FOUNDED in 1953, Ennis Musical Society has been responsible for bringing the most popular Broadway and West End shows to a County Clare audience and this year is no different, as it embarks on a milestone performance.
Ennis Musical Society’s 60th show is the dark comedy, Little Shop of Horror.
The Franciscan Order is the foundation on which the Ennis Muscial Society breathed its first life and, in 1953, the society, then known as the Friary Choral, took its first steps onto the amateur stage.
Under the dedicated direction of its founder, the late Fr Eunan OFM, it held its début performance of The Country Girl at the New Hall, which was known locally as Paddy Con’s/The Jet Club and is now home to Madden’s Furniture.

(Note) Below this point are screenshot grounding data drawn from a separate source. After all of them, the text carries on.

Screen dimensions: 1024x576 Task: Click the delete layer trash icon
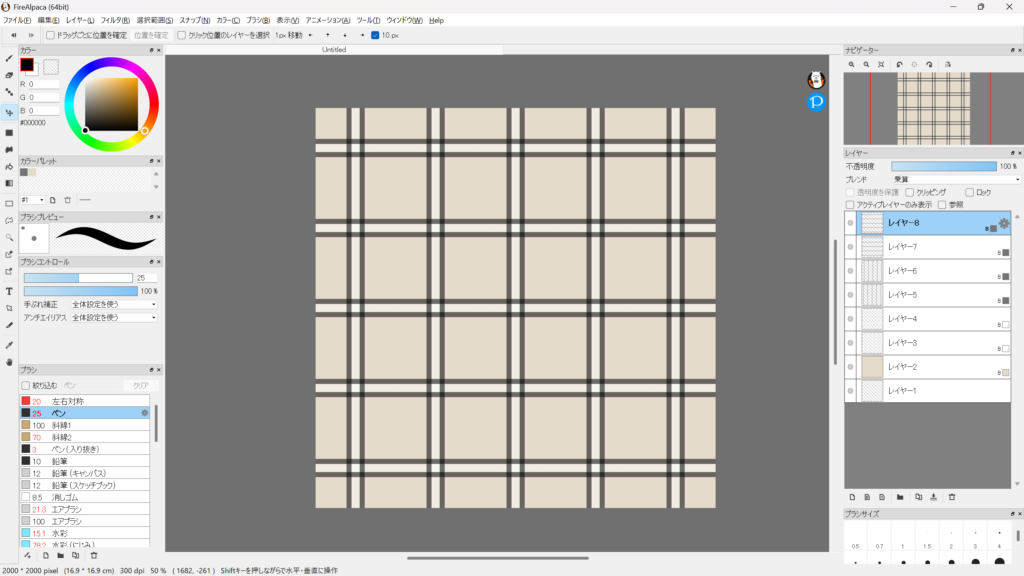pos(952,496)
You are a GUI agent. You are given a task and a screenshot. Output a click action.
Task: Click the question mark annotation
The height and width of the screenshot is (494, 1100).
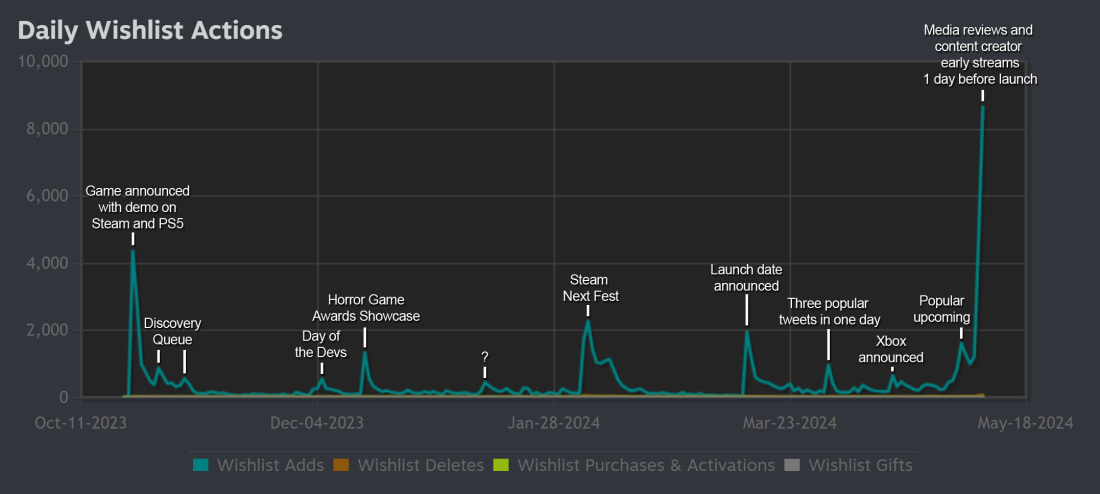click(x=484, y=356)
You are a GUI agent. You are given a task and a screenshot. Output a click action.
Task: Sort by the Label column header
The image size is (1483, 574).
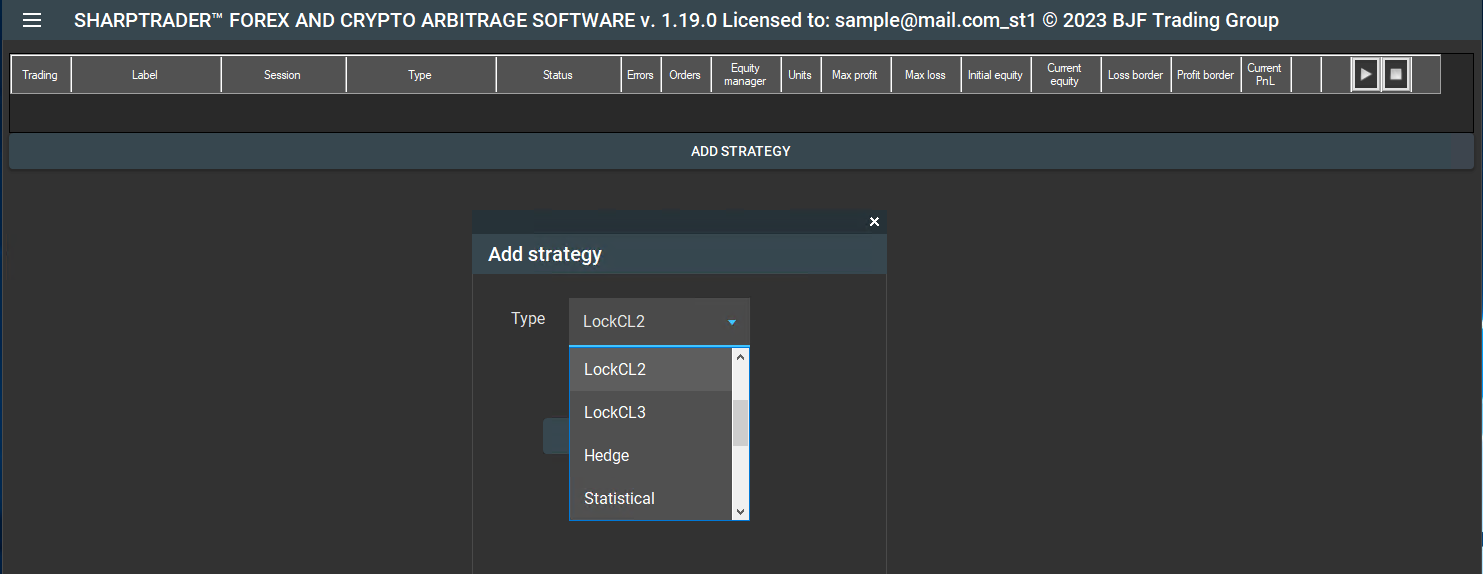click(145, 75)
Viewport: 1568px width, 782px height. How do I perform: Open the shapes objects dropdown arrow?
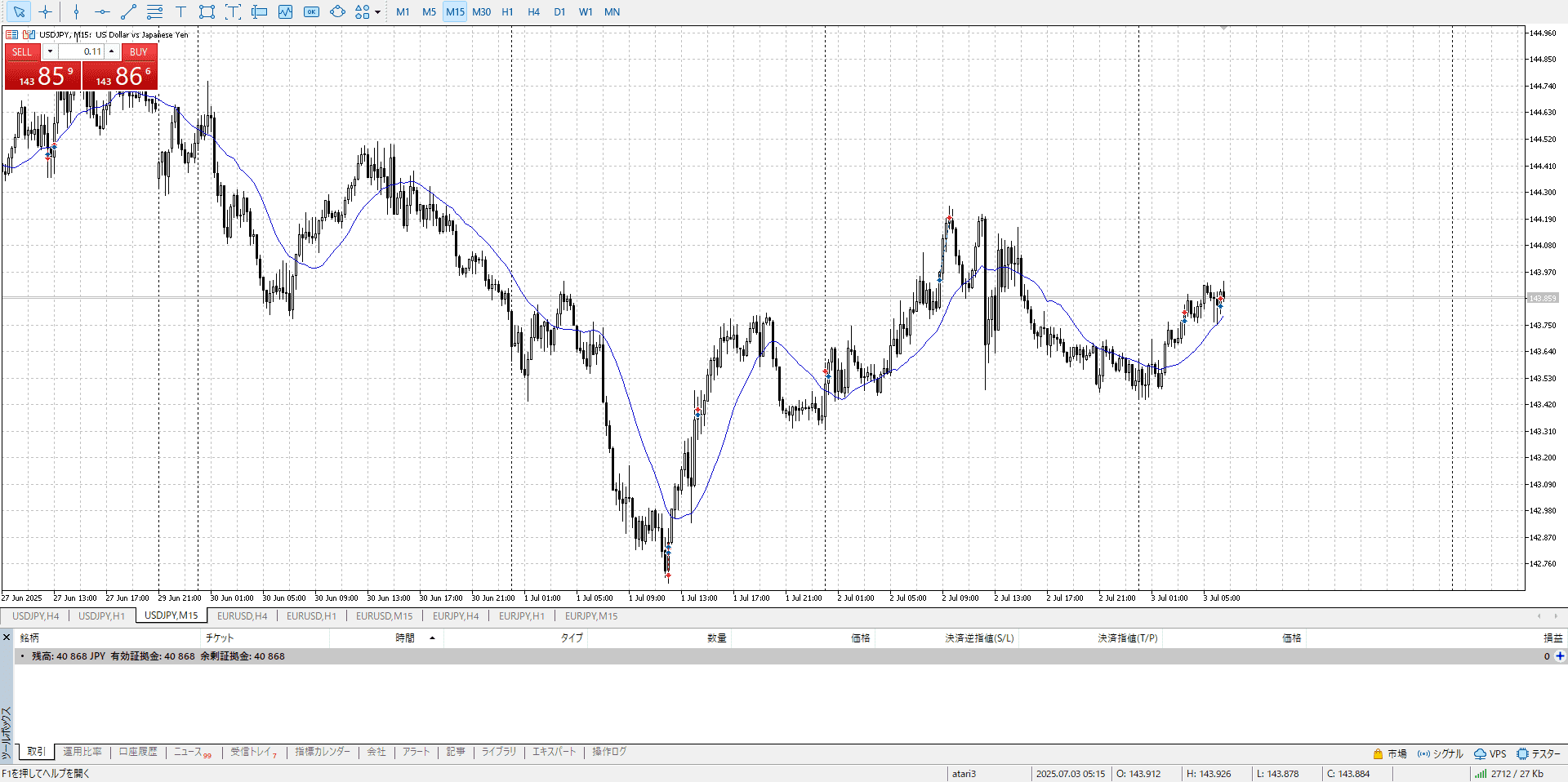click(x=377, y=12)
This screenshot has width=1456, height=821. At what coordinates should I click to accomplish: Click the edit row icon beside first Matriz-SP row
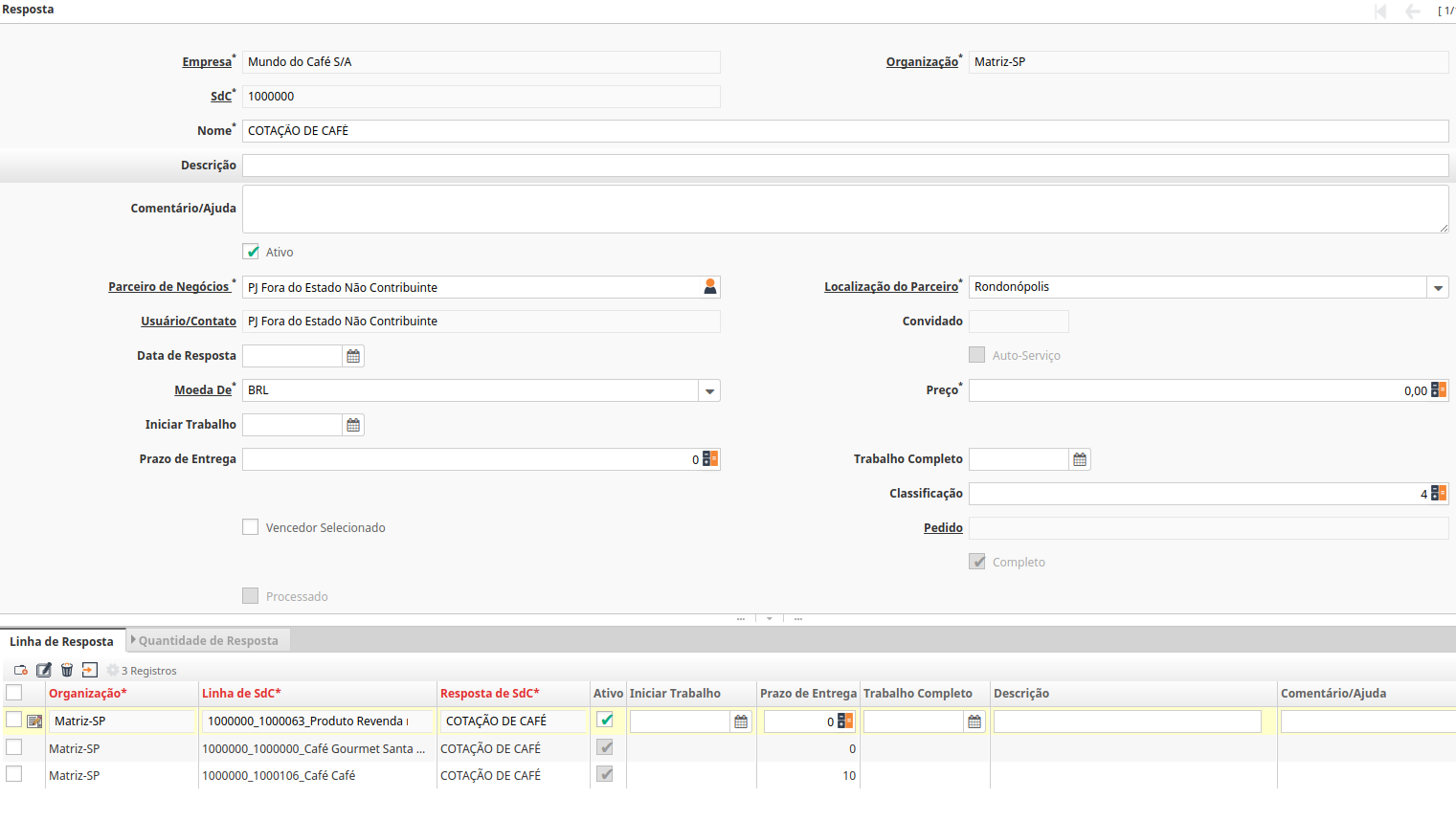[34, 721]
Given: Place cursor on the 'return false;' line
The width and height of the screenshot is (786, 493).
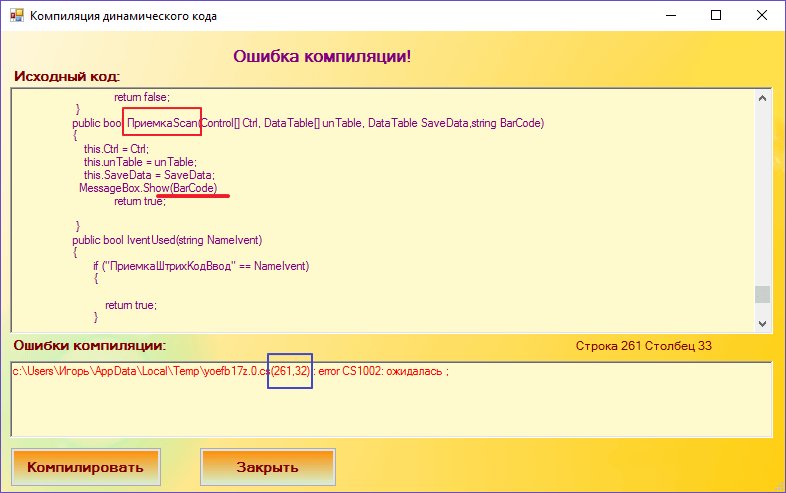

It took six years before it staged its next production, Wild Violets, in May 1959. The revived society was by then known as the Franciscan Musical Society.
Someone who has been involved since the mid to late 1950s is current musical society president, Kaye Gaynor, who is delighted to share in the success of the society as it celebrates 60 shows this March.
“The society started off as a small local society and then the Franciscan Friary were involved in it because a lot of the members were involved in the Franciscan choir. So it became known as the Ennis Franciscan Musical Society and that was dropped about 10 years ago by mutual agreement.
“The late Ita O’Shea was one of the founder members and she was still involved in it up to the day she died, about five years ago. She was totally involved in it all those years and it is one of the longest running societies,” she said.
Over the course of its long history, the society has claimed many national accolades and continues to participate in the Association of Irish Musical Societies (AIMS) awards.
“We have had a lot of success with the shows, especially in the earlier years, because there isn’t as much interest in competitions now. In the earlier days, we won numerous awards, including individual singers like Maura McMahon (O’Gorman) and Jack Wall. He was known all over the country, apart from here,” she said.
When Kaye joined in the mid-1950s, her first show was Desert Song and she remembered what a great social scene it was, and still is.
“I was in chorus for years and then I got into onto committee and chairperson and all that. I had more to give in that end of it than the singing end of it. When I came to Ennis – I wasn’t from Ennis, I’m originally from Cork – I always had an interest in music and a friend I met said, ‘would you join the musical society?’. I said yes, without hesitation, because I always liked it. That was back in 1955.
“I often say it made such a difference to me because I was coming into town as a stranger and, all of a sudden, I was involved with a group and I got to know people straight off. I’m in it since. Now I’m retired. I’ve been president for the past six or seven years. It is a very embracing society and that’s what I always felt it should be and it still is,” she said.
Kaye added that it is wonderful for the society to be reaching this milestone and she said she can see a bright future for the society going forward.
“I’m absolutely delighted that it is still going. Naturally, the people who started it are gone to God but it’s still going strong, and it’s wonderful that the younger people of Ennis and County Clare have backed it and have kept it going, which is a big thing. If, 60 shows later, they still seem to get the young people involved, I’m not worried about it, I think it will keep going. I would be devastated if it didn’t. They have a great committee and always have,” she said.
The society’s 60th show, Little Shop of Horrors, was released on the West End in the early 1980s. It is composed by Alan Menken and written by Howard Ashman. It will be staged for four nights in Glór, from Wednesday, March 8 to Saturday, March 11.
“This show is one of the new ones. Nowadays, you have younger people and a younger committee and they go for the new shows. It’s going strong and that’s the main thing in this day and age; there are not a lot of musical shows that appeal to young people.
“I always went for the older shows – I loved The Merry Widow; I’m nearly 90 years of age – but I’ve grown into the newer ones. I’ve got to see the nice side of them. If you know anyone my age, they think the modern musicals are nuts but I can enjoy them too,” Kaye adedd.